The client should support executing an aggregation query and return counts. At a later step it should also support bulk inserts. Models and validations are out of the scope.
Why not use an already existing gem?
The original idea was to add an external gem (#414386 (closed)) however, the gem does much more than we need for this PoC and adding an external gem would require careful review of the codebase. This would eventually mean:
- Review the code and assess its quality.
- Forking the gem and making sure we have a running pipeline for the supported ruby versions.
How does it work?
The gem supports multiple databases which can be specified via a YAML file. The Gitlab::ClickHouse::Client::Configuration
object contains the databases and other options so we can use our utilities (Gitlab::HTTP
, Gitlab::Json
).
Without the YAML file the gem will not do anything, configuration is optional.
Query execution flow:
- Invoke the
execute
method using the configured database and by passing a raw SQL string. - The
Client
invokes thehttp_post_proc
callable object which invokes a HTTP request. - The response will be turned into a
Response
object which can tell whether the response is successful or not. - The body of the response contains a raw JSON string, this will be parsed with the configured
json_parser
. - The JSON response includes the returned columns with their respective data types.
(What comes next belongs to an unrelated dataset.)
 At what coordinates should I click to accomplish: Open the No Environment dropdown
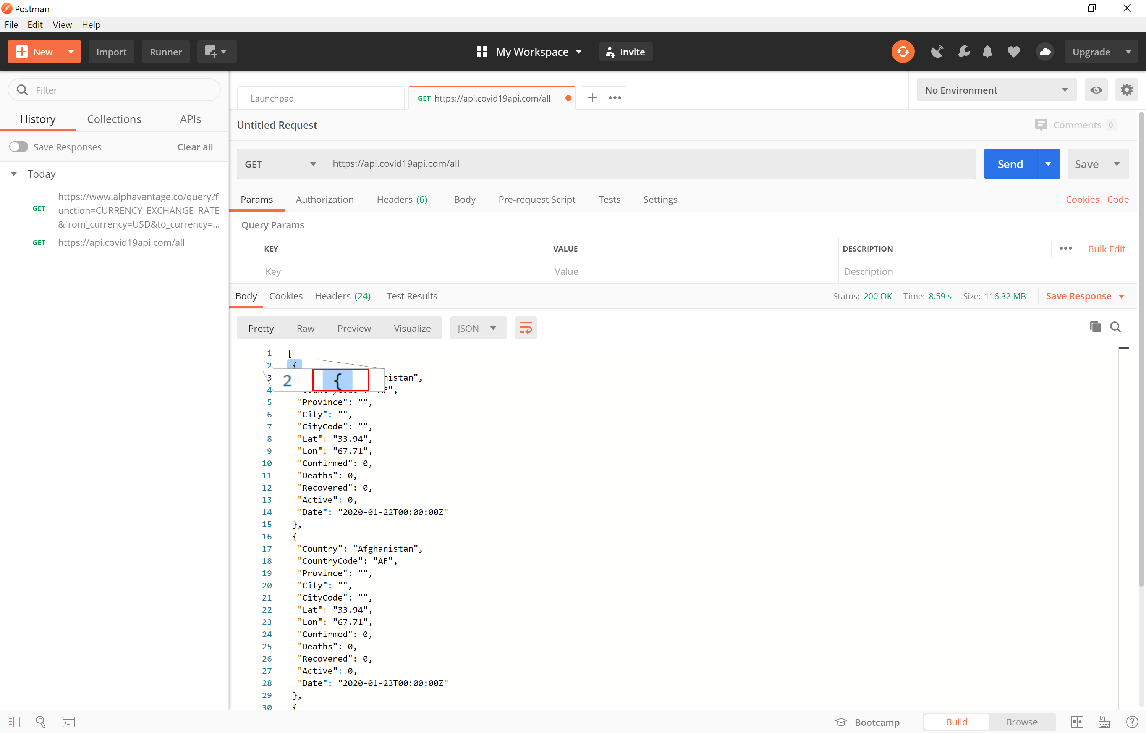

Using this data, the
Formatter
casts the values if necessary. - The raw data (array of hashes) are returned.
How to test it
- Set up a ClickHouse server and a user with password: https://clickhouse.com/docs/en/install
- Start a console:
clickhouse-client --password
- Create a new database:
create database gitlab_clickhouse_test;
- Connect to the new database:
clickhouse-client -d gitlab_clickhouse_test --password
- Create a new table:
CREATE TABLE issues (
`id` UInt64,
`title` String DEFAULT '',
`description` Nullable(String),
`created_at` DateTime64(6, 'UTC') DEFAULT now(),
`updated_at` DateTime64(6, 'UTC') DEFAULT now()
)
ENGINE = ReplacingMergeTree(updated_at)
ORDER BY (id)
- Insert some data:
insert into issues (id, title, description) values (1, 'Title 1', 'description');
insert into issues (id, title, description) values (2, 'Title 2', 'description');
insert into issues (id, title, description) values (3, 'Title 3', null);
- Create a config file in your gitlab dir:
config/click_house.yml
development:
main:
database: gitlab_clickhouse_test
url: 'http://localhost:8123'
username: default
password: clickhouse
- Start rails console and execute:
Gitlab::ClickHouse::Client.execute("select * from issues", :main)
MR acceptance checklist
This checklist encourages us to confirm any changes have been analyzed to reduce risks in quality, performance, reliability, security, and maintainability.
-
I have evaluated the MR acceptance checklist for this MR.